Spotting an opportunity to pitch itself to a much wider audience, GTC has since run an event in London in conjunction with Keltie and the Irish Embassy called Why Galway? “We were hoping to generate interest in Galway as a potential base for UK companies post-Brexit,” Costello says. “GTC is very much about the bigger picture and trying to create good job opportunities here so we can offer our graduates an alternative to leaving the area.”

Costello says that GTC is complementary to the recently opened PorterShed innovation hub in Galway city. “The PorterShed fulfils the need for a down town start-up space for very young companies and its open-plan environment suits businesses at that formative stage,” she says.

“We’re focused on more established companies that have their product figured out and are at the growing and scaling stage. We are trying to de-risk this process for them by offering low rents and flexibility in terms of providing what they need. Our building is divided into units because we have companies in the fintech and cyber security sectors that need their privacy and we aim to offer that own-door option while still enabling our companies to be part of a vibrant start-up ecosystem.”

Buzzing

While the GTC is now buzzing with the activity of 40 tenants that employ 250 people between them, it went through a lean patch during the recession when many of its companies either scaled back or went out of business. In 2013, a decision was made to appoint a dedicated manager whose job was to rejuvenate the centre and grow the occupancy levels.
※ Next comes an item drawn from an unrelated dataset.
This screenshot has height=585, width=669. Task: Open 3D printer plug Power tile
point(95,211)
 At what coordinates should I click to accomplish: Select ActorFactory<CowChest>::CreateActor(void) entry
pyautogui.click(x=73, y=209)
This task fell to Costello who worked in the hospitality industry for a number of years before moving into the technology sector. Over the past four years she has overseen a major capital investment at the centre while raising its public profile and building stronger connections with its many potential stakeholders from third-level colleges to the entrepreneurial and investment communities at large.

“GTC has come a long way since 1993 and is very much the home of serious tech entrepreneurs in the greater Galway area,” she says. “We have a very distinguished past and have supported a long list of what have become very successful companies. Our mission is to continue to build on that legacy and to facilitate entrepreneurs on the journey from young company to SME by providing a highly connected infrastructure and a full range of supports, services and spaces.”